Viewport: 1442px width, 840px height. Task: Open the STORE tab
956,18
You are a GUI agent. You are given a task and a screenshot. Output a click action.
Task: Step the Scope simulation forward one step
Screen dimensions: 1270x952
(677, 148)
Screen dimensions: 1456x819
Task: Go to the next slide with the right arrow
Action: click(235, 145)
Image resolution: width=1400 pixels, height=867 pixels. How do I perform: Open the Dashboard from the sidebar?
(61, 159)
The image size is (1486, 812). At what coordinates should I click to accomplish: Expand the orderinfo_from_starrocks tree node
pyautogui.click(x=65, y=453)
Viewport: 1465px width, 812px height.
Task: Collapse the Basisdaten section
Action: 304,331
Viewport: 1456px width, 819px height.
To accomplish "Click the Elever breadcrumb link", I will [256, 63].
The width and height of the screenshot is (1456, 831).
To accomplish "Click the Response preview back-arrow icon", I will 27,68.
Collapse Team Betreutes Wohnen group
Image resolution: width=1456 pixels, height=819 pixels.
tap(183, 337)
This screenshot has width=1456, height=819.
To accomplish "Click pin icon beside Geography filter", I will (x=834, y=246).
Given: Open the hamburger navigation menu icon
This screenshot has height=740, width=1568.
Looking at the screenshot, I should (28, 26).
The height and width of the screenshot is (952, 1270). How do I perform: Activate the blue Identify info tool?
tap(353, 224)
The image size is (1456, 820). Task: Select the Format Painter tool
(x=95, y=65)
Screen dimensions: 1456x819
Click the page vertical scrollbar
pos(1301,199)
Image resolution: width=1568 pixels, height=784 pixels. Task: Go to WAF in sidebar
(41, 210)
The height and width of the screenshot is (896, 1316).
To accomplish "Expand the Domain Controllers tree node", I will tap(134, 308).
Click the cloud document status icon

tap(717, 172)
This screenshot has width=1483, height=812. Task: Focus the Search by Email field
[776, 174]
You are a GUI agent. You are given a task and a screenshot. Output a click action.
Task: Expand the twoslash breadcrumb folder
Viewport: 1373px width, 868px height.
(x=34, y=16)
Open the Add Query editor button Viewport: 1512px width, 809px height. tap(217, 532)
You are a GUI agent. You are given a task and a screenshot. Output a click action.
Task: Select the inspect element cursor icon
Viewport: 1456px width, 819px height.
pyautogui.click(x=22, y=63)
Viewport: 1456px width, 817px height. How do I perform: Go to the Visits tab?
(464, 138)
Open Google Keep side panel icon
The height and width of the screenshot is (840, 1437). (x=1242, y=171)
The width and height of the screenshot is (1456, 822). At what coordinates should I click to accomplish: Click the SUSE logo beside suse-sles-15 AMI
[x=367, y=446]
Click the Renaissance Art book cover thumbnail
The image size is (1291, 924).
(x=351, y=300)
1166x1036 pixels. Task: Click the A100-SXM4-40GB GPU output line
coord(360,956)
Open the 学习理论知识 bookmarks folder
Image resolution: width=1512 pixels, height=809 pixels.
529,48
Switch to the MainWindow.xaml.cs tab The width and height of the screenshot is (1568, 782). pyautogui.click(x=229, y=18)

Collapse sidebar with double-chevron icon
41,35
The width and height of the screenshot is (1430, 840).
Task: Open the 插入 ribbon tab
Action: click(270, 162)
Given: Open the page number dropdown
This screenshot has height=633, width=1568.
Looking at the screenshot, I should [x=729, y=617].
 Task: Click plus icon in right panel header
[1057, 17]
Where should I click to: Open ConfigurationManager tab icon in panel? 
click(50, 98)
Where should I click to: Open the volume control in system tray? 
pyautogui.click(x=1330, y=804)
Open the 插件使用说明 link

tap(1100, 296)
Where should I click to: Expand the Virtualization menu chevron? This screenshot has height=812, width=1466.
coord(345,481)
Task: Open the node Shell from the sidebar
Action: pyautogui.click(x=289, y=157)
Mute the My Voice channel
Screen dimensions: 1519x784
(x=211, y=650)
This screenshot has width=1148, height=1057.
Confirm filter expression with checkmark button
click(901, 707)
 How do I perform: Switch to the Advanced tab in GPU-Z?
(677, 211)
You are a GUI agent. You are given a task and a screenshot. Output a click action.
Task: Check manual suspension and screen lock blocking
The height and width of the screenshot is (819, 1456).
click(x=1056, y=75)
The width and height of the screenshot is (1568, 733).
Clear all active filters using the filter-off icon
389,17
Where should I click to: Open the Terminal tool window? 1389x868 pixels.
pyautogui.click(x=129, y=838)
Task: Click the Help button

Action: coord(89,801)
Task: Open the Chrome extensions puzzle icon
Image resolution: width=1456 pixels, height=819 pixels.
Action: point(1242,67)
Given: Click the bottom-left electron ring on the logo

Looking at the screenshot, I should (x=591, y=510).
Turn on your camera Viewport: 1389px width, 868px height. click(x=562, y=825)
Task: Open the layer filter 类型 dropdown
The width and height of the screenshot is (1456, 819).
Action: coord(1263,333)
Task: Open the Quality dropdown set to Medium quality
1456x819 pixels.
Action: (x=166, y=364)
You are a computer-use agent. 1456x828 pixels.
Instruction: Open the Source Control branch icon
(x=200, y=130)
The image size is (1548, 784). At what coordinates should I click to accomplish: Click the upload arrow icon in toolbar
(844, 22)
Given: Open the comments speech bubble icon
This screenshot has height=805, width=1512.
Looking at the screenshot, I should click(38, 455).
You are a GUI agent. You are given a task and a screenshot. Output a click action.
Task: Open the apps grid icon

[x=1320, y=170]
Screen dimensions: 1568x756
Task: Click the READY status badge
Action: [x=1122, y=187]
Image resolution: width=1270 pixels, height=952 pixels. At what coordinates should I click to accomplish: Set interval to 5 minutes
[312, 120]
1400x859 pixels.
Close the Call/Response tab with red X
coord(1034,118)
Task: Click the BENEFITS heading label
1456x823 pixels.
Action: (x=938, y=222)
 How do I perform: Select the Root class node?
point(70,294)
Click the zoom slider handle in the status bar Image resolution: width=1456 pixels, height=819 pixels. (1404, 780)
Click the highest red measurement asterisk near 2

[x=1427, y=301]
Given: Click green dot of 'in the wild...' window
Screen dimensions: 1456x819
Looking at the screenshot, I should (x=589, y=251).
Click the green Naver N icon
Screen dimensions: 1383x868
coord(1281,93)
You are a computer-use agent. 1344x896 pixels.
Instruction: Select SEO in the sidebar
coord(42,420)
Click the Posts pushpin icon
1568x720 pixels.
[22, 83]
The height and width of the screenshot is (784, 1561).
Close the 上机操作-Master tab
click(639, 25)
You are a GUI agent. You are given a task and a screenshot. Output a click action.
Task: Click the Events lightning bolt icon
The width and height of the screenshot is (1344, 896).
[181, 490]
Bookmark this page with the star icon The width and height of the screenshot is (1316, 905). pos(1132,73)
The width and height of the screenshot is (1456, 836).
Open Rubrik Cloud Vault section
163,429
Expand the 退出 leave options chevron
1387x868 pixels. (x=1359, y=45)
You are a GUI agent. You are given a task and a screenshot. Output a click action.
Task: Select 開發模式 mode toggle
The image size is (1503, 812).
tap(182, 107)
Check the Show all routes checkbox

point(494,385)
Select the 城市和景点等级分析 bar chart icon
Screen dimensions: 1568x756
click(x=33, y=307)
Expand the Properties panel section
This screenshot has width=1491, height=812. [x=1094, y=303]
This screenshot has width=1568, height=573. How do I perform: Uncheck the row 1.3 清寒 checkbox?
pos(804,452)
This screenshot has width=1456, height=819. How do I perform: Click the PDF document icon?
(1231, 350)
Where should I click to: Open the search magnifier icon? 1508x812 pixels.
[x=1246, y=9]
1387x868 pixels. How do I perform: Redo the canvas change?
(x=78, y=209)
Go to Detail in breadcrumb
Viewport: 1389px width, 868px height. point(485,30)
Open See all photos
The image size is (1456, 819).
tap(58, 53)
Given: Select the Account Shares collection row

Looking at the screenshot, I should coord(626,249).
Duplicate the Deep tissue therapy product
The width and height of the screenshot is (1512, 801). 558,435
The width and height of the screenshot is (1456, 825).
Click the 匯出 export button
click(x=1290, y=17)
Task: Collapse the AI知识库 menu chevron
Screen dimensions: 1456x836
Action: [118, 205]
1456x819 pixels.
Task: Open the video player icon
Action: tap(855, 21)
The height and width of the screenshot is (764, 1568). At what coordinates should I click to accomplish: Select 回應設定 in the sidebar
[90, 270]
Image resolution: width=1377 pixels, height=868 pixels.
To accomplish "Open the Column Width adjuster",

§ **TASK INSTRUCTIONS**: List each line in the listing that contains the string "computer".

§ **SOLUTION TO THIS PROBLEM**:
You are a computer-use agent. 1456x828 pixels.
You are a computer-use agent. 1344x896 pixels.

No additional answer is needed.